When I first got hired my initial instinct and feeling was that I landed a good job and that I was at the right place; a good fit for myself and for what I want to do as a soon-to-be-attorney. I felt like I was a part of a growing business and a part of a team.
This leads me to the idea of passion and the myth that passion along with drive and self-esteem will lead to success in life. However, this belief is extremely errored under scrutiny.
Analyze the process of passion. When one starts off as a novice are they passionate then? Will the new business owner/entrepreneur who is bootstrapping and building her business from scratch always be filled with joy and passion? Does the third-year law student feel so passionate studying ten-plus-hour study shifts day after day?

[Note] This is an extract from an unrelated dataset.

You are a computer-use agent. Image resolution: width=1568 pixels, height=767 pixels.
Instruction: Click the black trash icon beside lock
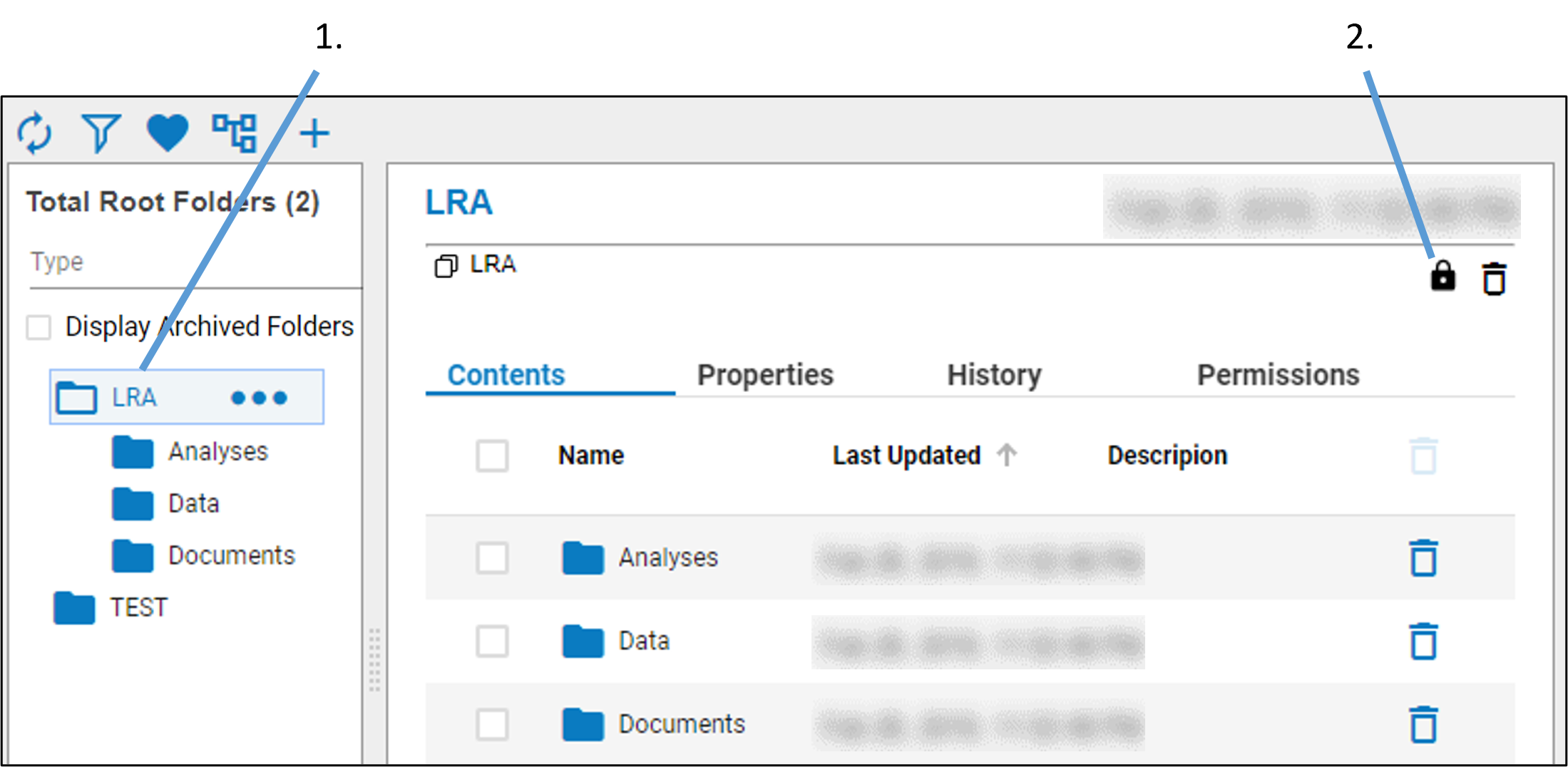1494,278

The answer is no, none of them feel joy and passion at all these preliminary moments because the process of becoming successful and passionate about anything is tedious, arduous, and uncomfortable during that growing process.
Instead passion arises through a sense of purpose that you are doing something that has meaning and matters or serves something bigger than yourself whether it be an idea, discipline, company, etc.
Me personally, I am passionate about pursuing a legal career, particularly in entertainment and intellectual property. However, as I have gotten older, I understand that passion does not come from vague emotions, initial instincts, or feelings. Passion is not found, but built through hard work, more importantly purpose driven work.
In my particular current section in life I am eager and am looking for work that gives me purpose, something beyond myself. By doing purposeful work it allows one to live out an archetype ideal beyond you as an individual.
This leads back to the networking event, during which it was described that everyone who works can be categorized by three distinct archetype groups. Knowing which group, you were and who you need in order to compliment your own attributes is key to growth in business.
This idea settled with me and reinforced my initial vague emotional feeling about my new job. Not only did it feel right, I quickly saw that I was given opportunities here to be something bigger than myself. The archetypal construct of my position within my job, translated to me as my purpose. I quickly embraced this lesson and understood that I had a very distinct role, one that would allow me to grow with a newly established and flourishing business. My purpose was to help grow a business while being able to grow and develop myself.
As a young and eager legal clerk, it is important for me that I get to work on revenue earning assignments and be a part of the growth of a new business. This purpose-driven work is what true passion derives from, and it is true passion that allows people to work harder because they are not only working for themselves at that point, but for something bigger.